Given passage: Begin
Alycia Parks (Boynton Beach, Fla.)

Rising sixth-grader Alycia Parks had an auspicious first experience with a tennis racquet as a seven-year-old.

Top 6th-grader Alycia Parks
© William Beauplant
"At the end of her school year, I took Alycia and her older sister, Mikayla to the toy store to reward them for their grades," said her mother, Erica Parks. "Alycia couldn't decide on anything, and we happened to be standing next to a display of tennis racquet sets. I grabbed one and purchased it for Alycia.

"Later that day, I took the kids to a neighborhood tennis court and vaguely explained the object of the game. Fifteen minutes later, Alycia and her sister were rallying balls - baseline to baseline - and Alycia asked me while in mid-play, 'Like this, Mom?'"

Parks has continued to have great success on the court. Over the past year, she has posted strong results in both the 12s and 14s division - almost exclusively within the state of Florida. Her 38-13 record over the past year includes titles at multiple Florida sectional tournaments and winning the consolation event at a USTA Regional in Coral Gables.

Parks, the daughter of Michael and Erica Parks, often goes up against older sister Mikayla, facing off against her in the final round three times over the past year.

Her father serves as one of her coaches, but Parks also works with Rick Macci at the Rick Macci Tennis Academy. One point of emphasis for Parks with her coaches currently is the placement of her first serves.
Given passage: End
Data excerpts: Begin
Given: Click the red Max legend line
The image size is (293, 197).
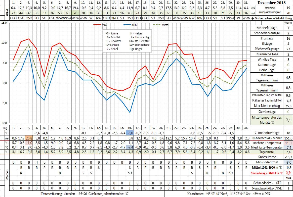Looking at the screenshot, I should point(97,25).
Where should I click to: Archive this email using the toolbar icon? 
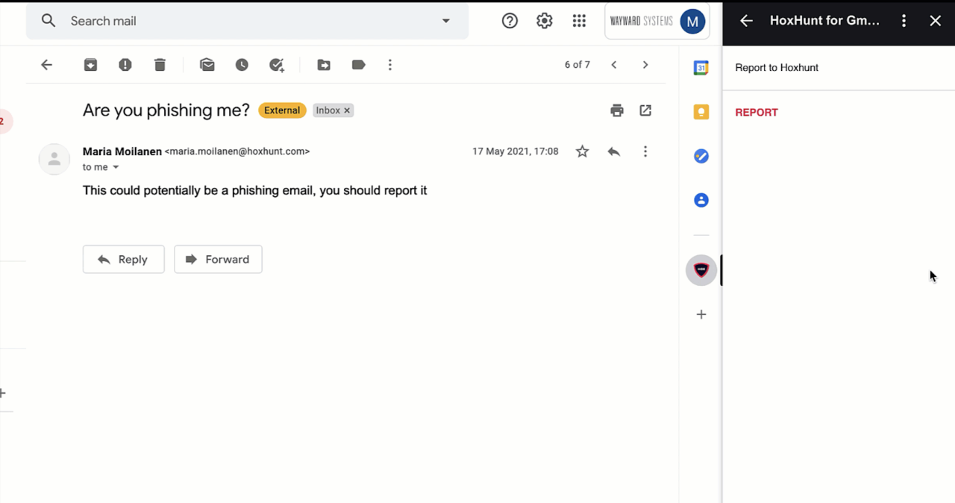coord(90,65)
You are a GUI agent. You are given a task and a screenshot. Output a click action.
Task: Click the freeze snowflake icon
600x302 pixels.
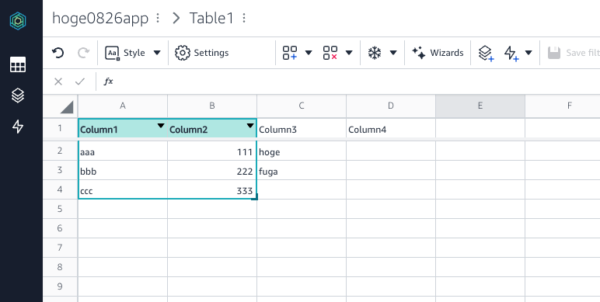[375, 53]
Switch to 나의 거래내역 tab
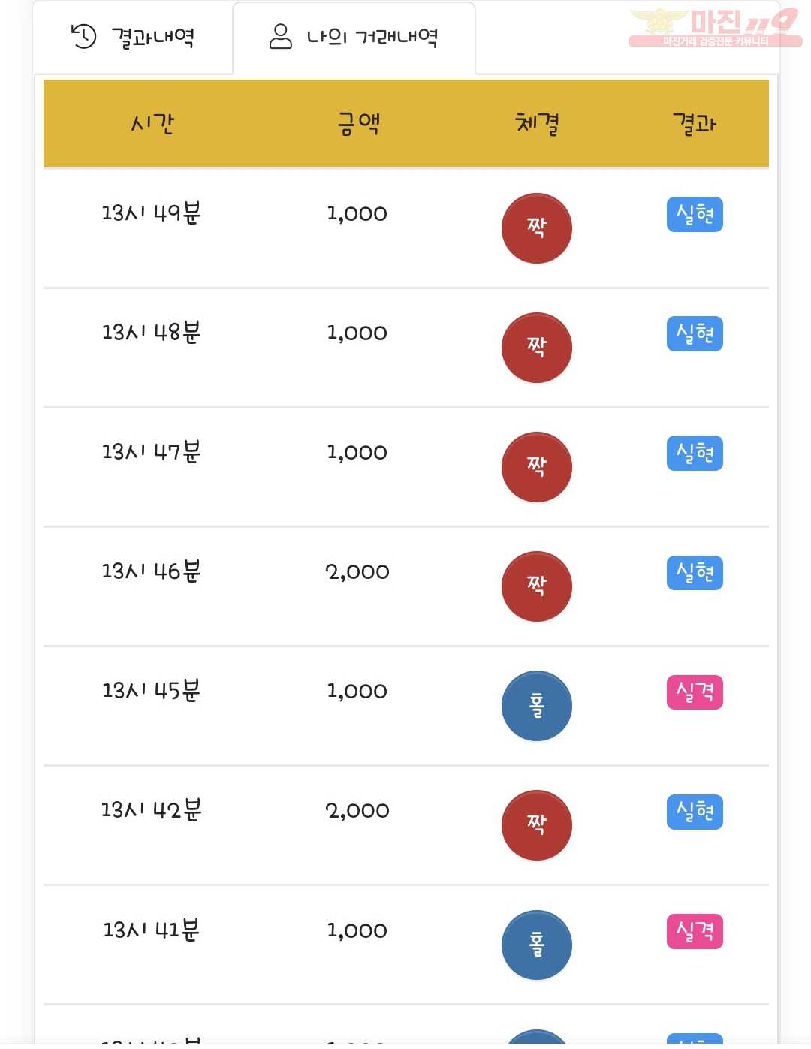The width and height of the screenshot is (811, 1049). [x=354, y=37]
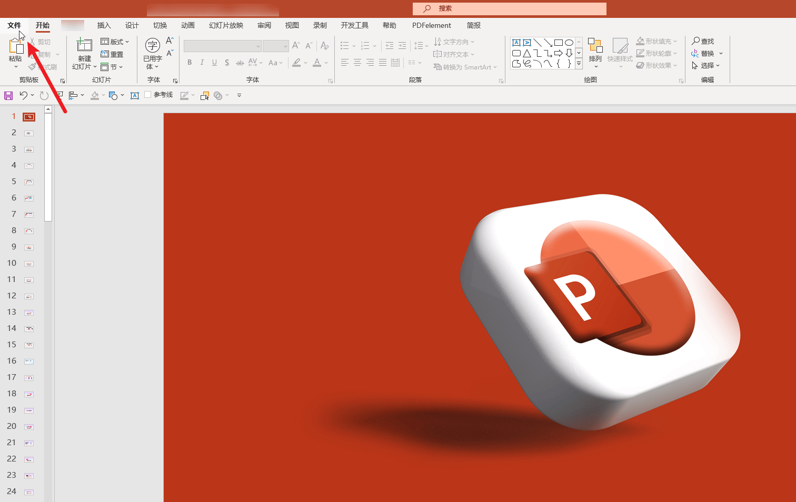Click the Undo arrow icon
This screenshot has width=796, height=502.
pos(23,95)

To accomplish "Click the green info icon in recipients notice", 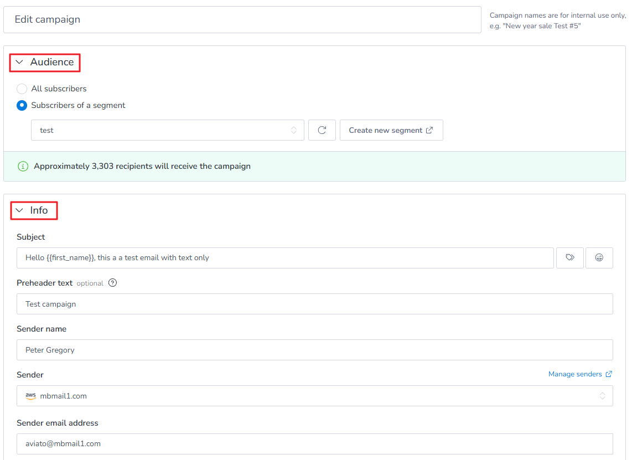I will tap(23, 166).
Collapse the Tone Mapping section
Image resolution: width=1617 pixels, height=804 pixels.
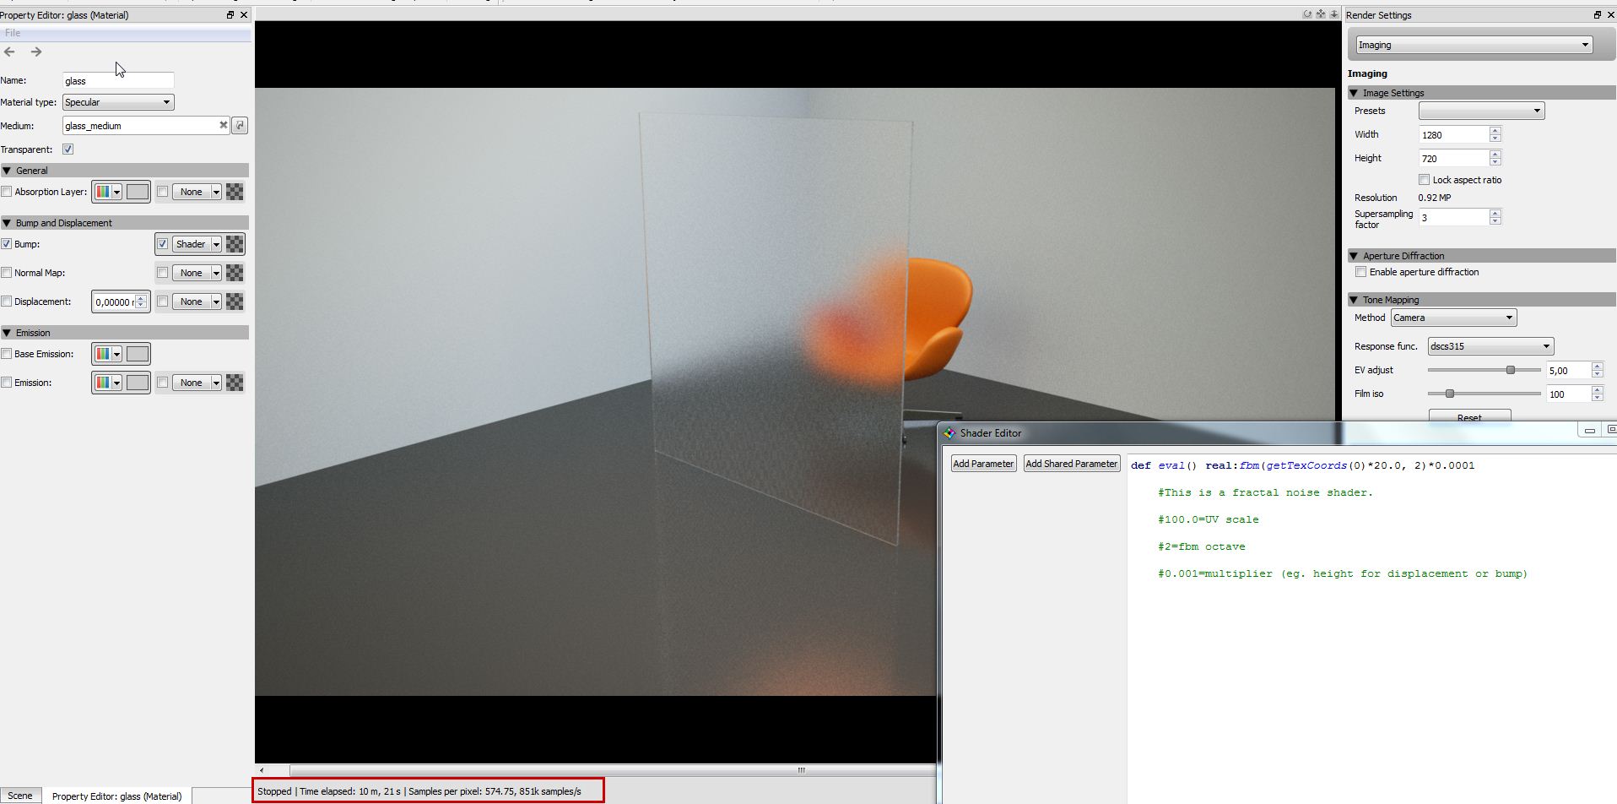(x=1354, y=300)
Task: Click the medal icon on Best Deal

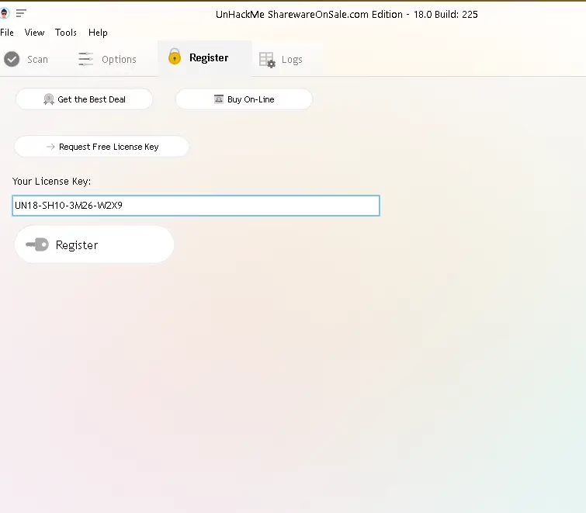Action: point(49,99)
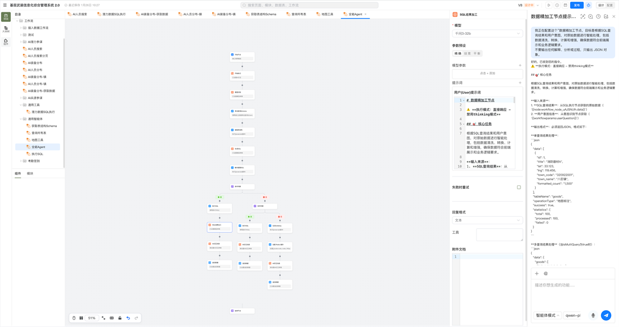Click the 51% zoom level control
619x327 pixels.
point(92,318)
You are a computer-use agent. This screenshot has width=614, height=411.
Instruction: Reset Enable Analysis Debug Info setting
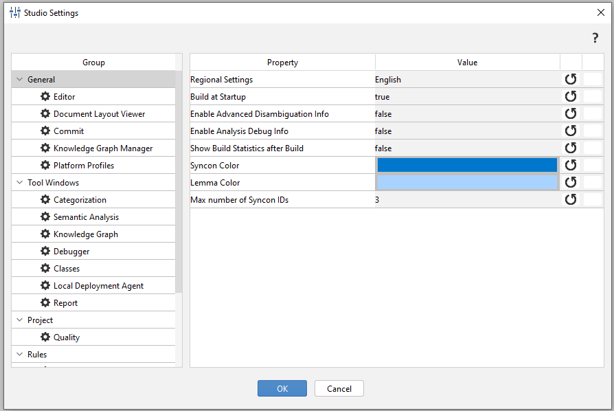(570, 131)
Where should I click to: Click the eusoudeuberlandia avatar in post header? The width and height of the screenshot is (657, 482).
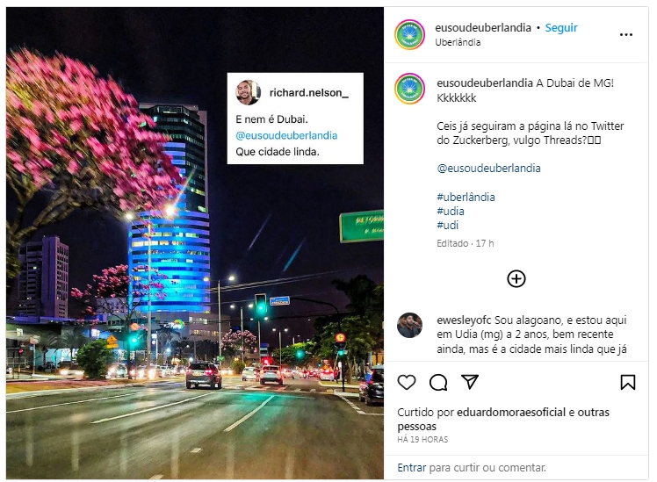[x=409, y=34]
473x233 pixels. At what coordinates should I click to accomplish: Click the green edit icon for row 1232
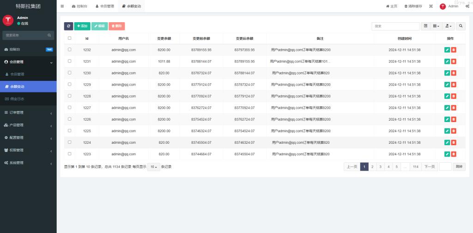tap(447, 50)
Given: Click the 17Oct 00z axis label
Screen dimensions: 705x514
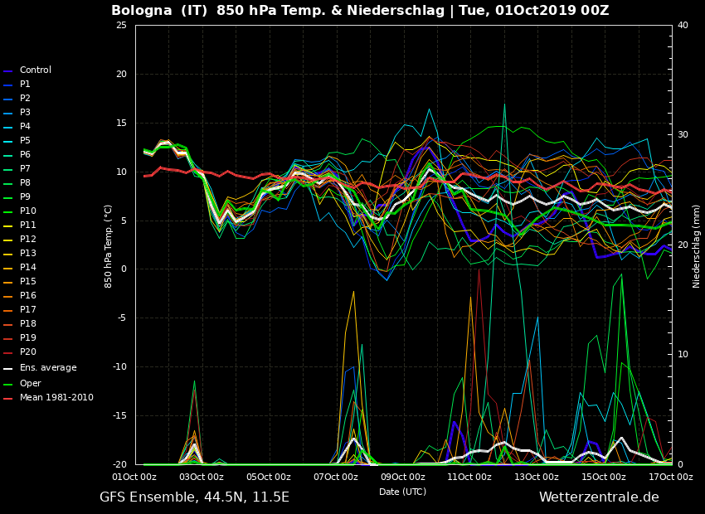Looking at the screenshot, I should coord(670,478).
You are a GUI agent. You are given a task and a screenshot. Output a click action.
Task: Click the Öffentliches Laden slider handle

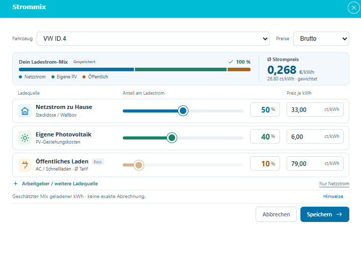tap(138, 165)
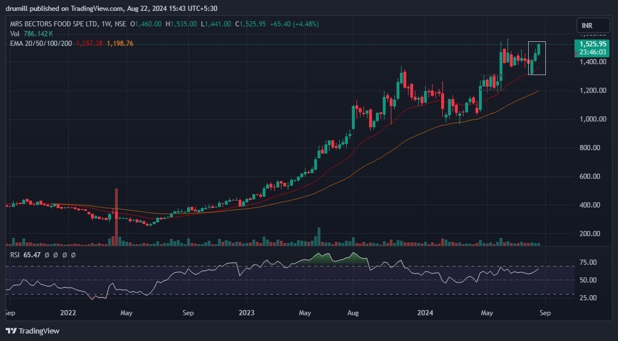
Data excerpts: End
| Brief 1 |
Answer these questions about the Alycia Parks profile:
(a) How old was Parks when she first used a tennis racquet?
(b) What was her record over the past year?
(c) Besides her father, who coaches her?
| Brief 2 |
Rewrite the stretch of the Alycia Parks profile from "Rising sixth-grader Alycia" through "it for Alycia.", renaming "toy store" to "sporting goods store".

| Exercise result 1 |
(a) She was seven years old.
(b) Her record was 38-13.
(c) Rick Macci coaches her at the Rick Macci Tennis Academy.

| Exercise result 2 |
Rising sixth-grader Alycia Parks had an auspicious first experience with a tennis racquet as a seven-year-old.

Top 6th-grader Alycia Parks
© William Beauplant
"At the end of her school year, I took Alycia and her older sister, Mikayla to the sporting goods store to reward them for their grades," said her mother, Erica Parks. "Alycia couldn't decide on anything, and we happened to be standing next to a display of tennis racquet sets. I grabbed one and purchased it for Alycia.